The Minority in Parliament has reacted strongly to the Supreme Court’s ruling that says a Deputy Speaker presiding over proceedings in Parliament has the right to vote on matters and also be counted as part of the quorum for decision making in Parliament.
According to the Minority Leader, Mr Haruna Iddrisu, the judgment is a “travesty of justice” and failure of the judiciary on Parliamentary democracy.
“From today, maybe there will be a new deviation of who a First or a Second Deputy Speaker of Parliament is. Maybe, they don’t deserve us according to them the offices they occupy, maybe that is what the Supreme Court is ruling. We will just recognise them as MP of Fomena and MP for Bekwai and nothing more,” Mr Iddrisu said in a reaction at a press briefing in Parliament.

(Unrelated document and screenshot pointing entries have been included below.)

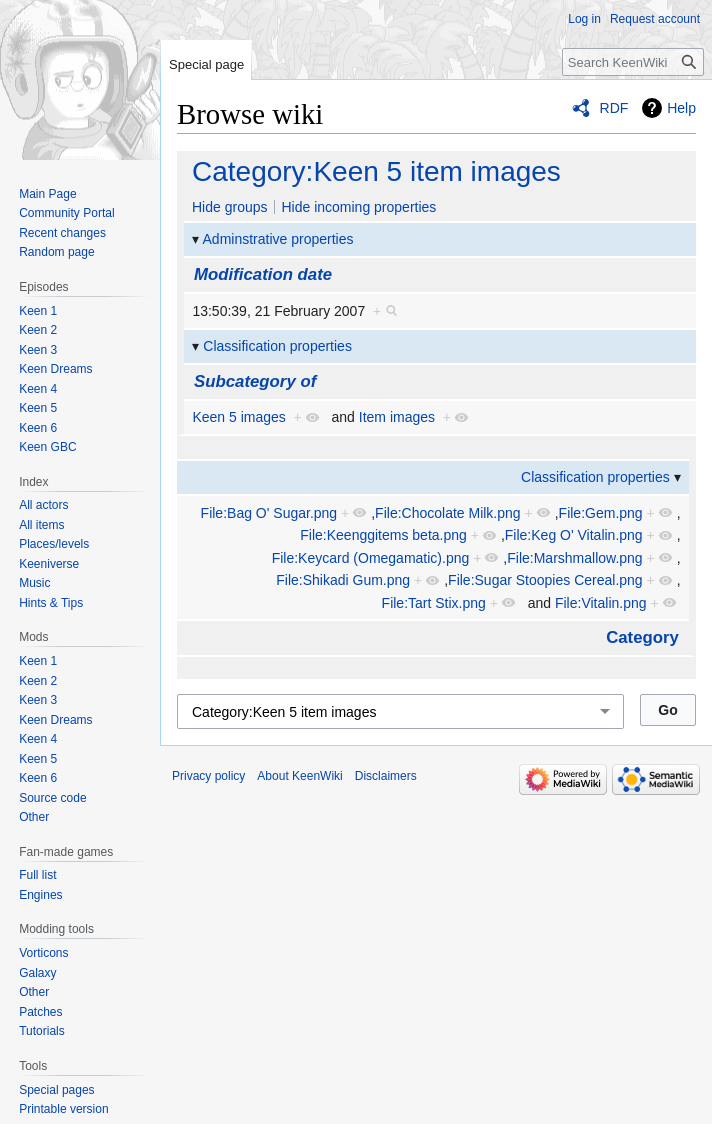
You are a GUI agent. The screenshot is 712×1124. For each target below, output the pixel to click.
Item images (397, 417)
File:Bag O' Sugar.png (269, 513)
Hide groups (230, 207)
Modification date (263, 274)
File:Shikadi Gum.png (343, 580)
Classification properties (277, 346)
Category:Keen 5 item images (376, 171)
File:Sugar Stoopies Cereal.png (545, 580)
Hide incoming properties (358, 207)
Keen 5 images (238, 417)
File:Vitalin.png (601, 603)
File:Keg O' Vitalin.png (574, 535)
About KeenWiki (299, 776)
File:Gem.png (601, 513)
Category (642, 637)
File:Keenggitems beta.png (383, 535)
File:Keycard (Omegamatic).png (371, 558)
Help (681, 108)
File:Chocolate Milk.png (448, 513)
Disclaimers (386, 776)
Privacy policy (208, 776)
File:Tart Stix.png (434, 603)
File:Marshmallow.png (574, 558)
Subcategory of (255, 381)
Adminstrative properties (278, 239)
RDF (614, 108)
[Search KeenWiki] (633, 62)
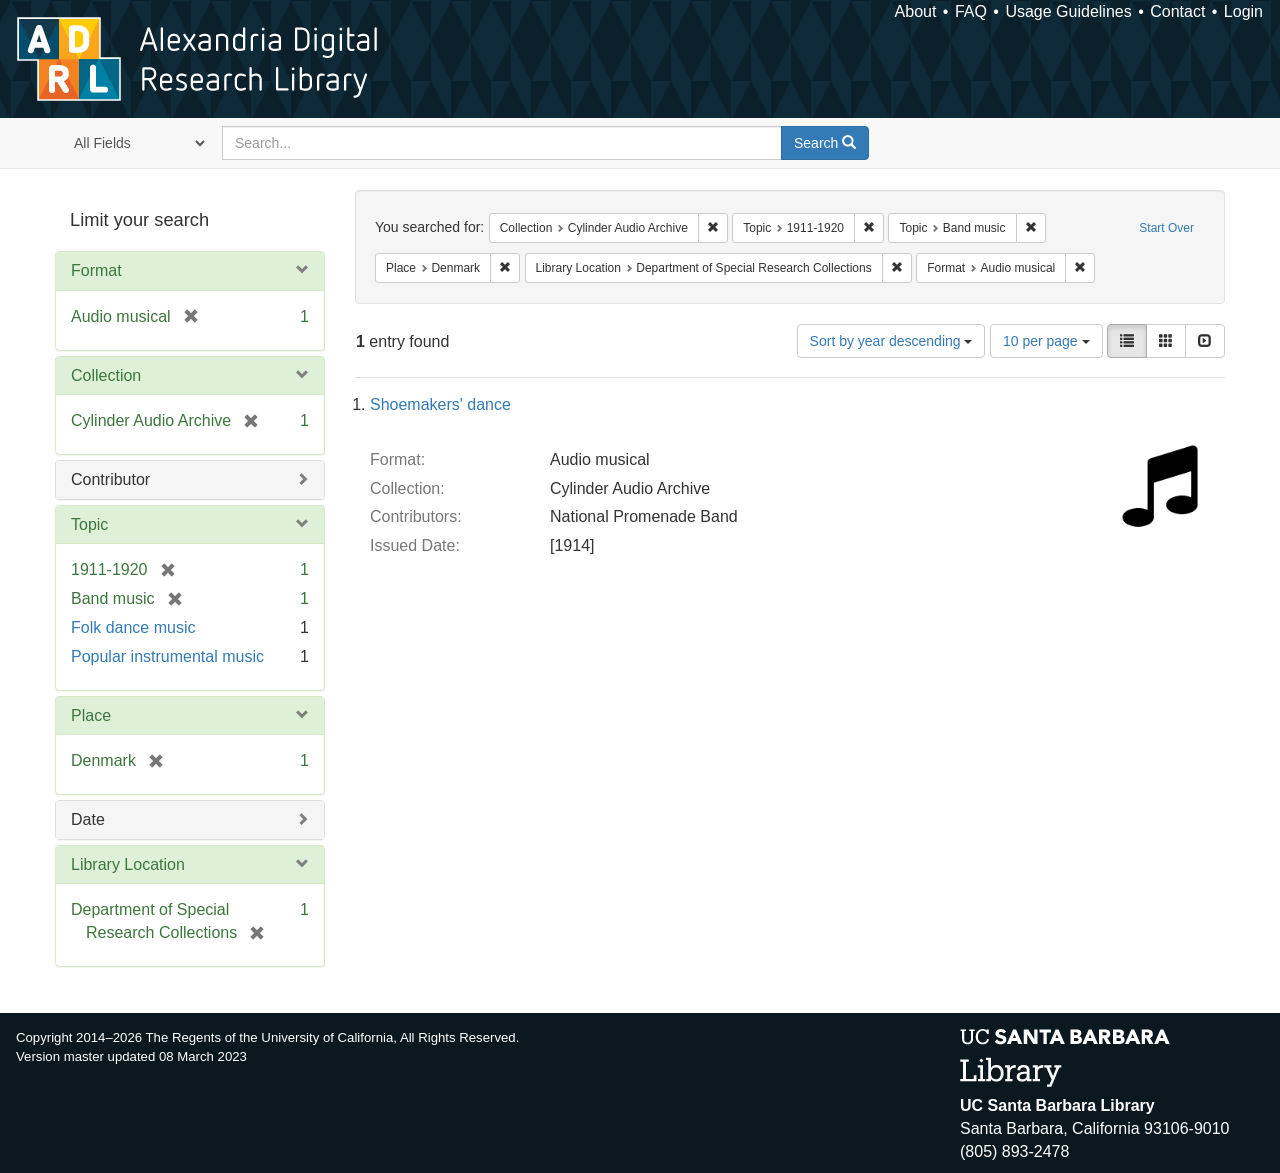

In a unanimous decision Wednesday [March 9, 2022], a seven-member panel of the apex court held that upon a true and proper interpretation of Article 103 and 104 of the 1992 Constitution, a Deputy Speaker who happens to be a member of Parliament does not lose his right to take part in decision making in Parliament, reports Graphic Online’s Emmanuel Ebo Hawkson who was in the courtroom.
In view of the decision, the apex court held that the passing of the budget on November 30, 2021, in which Mr Joe Osei Owusu, the First Deputy Speaker counted himself as part of the quorum, was valid.
Also, the court has struck down order 109(3) of the standing orders of Parliament which prevented a deputy speaker presiding from voting, as unconstitutional.
The court gave the decision today after it dismissed a writ by a law lecturer, Justice Abdulai, who was challenging the decision of Mr Owusu to be counted as part of the quorum to pass the budget.
The unanimous decision was given by Justices Jones Dotse, Nene Amegather, Prof Ashie Kotey, Mariama Owusu, Lovelace Johnson, Clemence Honyenuga and Yonny Kulendi.
The court did not give its reasons for the decision but said the reasons would be filed by Friday at the Court’s registry [March 11, 2022].
Supreme Court’s ruling is a stab in Ghana parliamentary democracy – Minority
Graphic Online’s Nana Konadu Agyeman reports from PARLIAMENT HOUSE that, the Minority has expressed grave disappointment by the Supreme Court ruling.
They described the ruling by the apex court as a “judicial interference in time-tested parliamentary practice and established conventions.”
Reacting, the Minority Leader said “This ruling by the Supreme Court, to put it aptly, is judicial support for Electronic Transfer Bill (E-levy), nothing more, for a struggling economy in distress and judicial support for the restoration of a matter they have said that it is constitutional.
“It is repugnant to the provisions of article 102 and 104 but they are clothed with the authority and mandate to interpret the law and this is a travesty of parliamentary justice and is a stab in the growth and development of multi-party constitutional democracy built on the spirit and principle of checks and balances
Mr Iddrisu said in civilized democracy everywhere in the world including the United Kingdom (UK), the presiding officer’s vote was discounted.
He thus said it was not for nothing that Article 102 provided a person presiding shall have no original nor casting vote.
He described it as intriguing to hear that while the nation awaited the full reasoning of the Supreme Court, one of the justices of the apex court said “the quorum in Article 102 is not the same as Article 104.”
“That is the ruling but we know that for a quorum, Article 102 is authoritative on the composition of a quorum for Parliament for the purpose of conducting business.”
“We cannot see any material difference in the provisions of Article 104 but for their purposes, they have said that interpret Article 102 differently and separately from Article 104.”
The leader said the judiciary was also failing Ghana’s Parliamentary democracy in their inability to appreciate the true meaning of Article 110 of the 1992 Constitution that Parliament shall, by Standing Orders, regulate its own proceedings.
“We regulate our own proceedings and today reference is made to the 1992 Constitution and not to the Standing Orders of Parliament of Ghana, in particular, Standing Order 13.”